PROBLEM STATEMENT — Rewrite the lines from the one containing "1366x768 pixels." through the one containing "(x=212, y=645)" as a Markdown table with the columns Line No. and Content. Number each line, skip blank lines, and leave out the pictures.

PROVIDED DATA —
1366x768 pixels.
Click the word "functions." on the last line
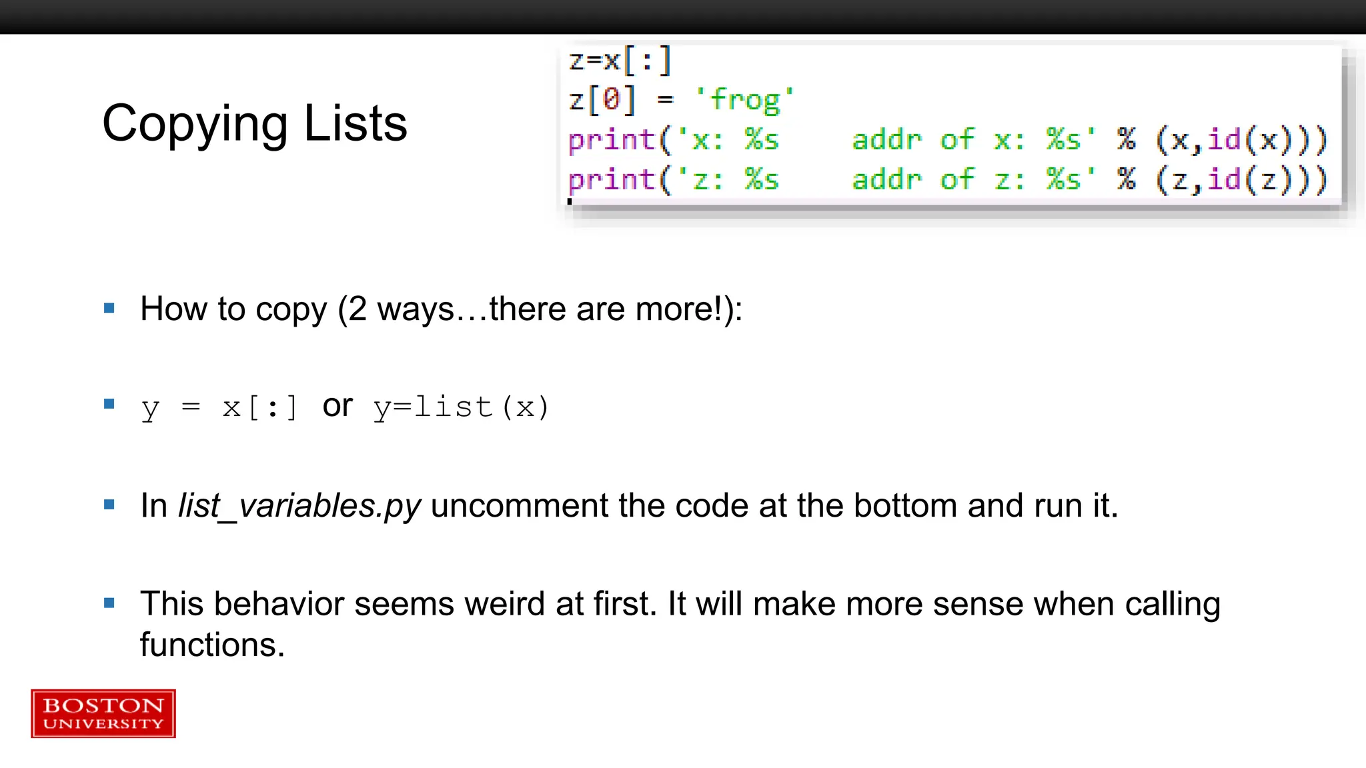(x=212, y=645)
---
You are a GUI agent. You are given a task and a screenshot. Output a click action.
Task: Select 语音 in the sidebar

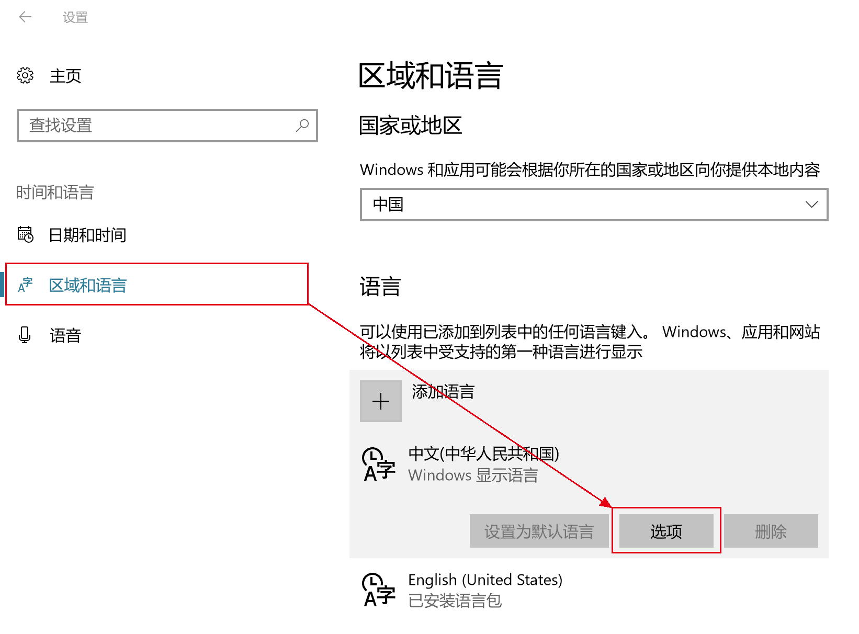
* * *
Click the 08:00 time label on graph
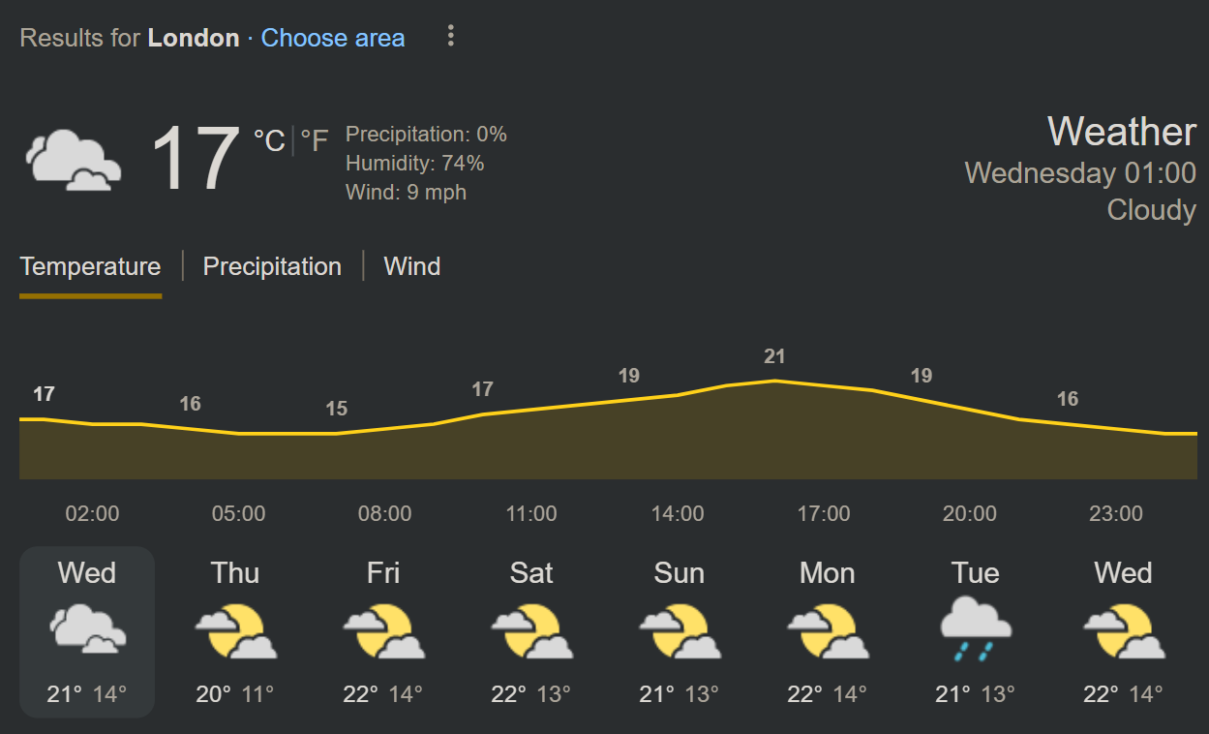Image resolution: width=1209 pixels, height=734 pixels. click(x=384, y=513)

FINISHED ANSWER —
| Line No. | Content |
|---|---|
| 1 | 1366x768 pixels. |
| 2 | Click the word "functions." on the last line |
| 3 | (x=212, y=645) |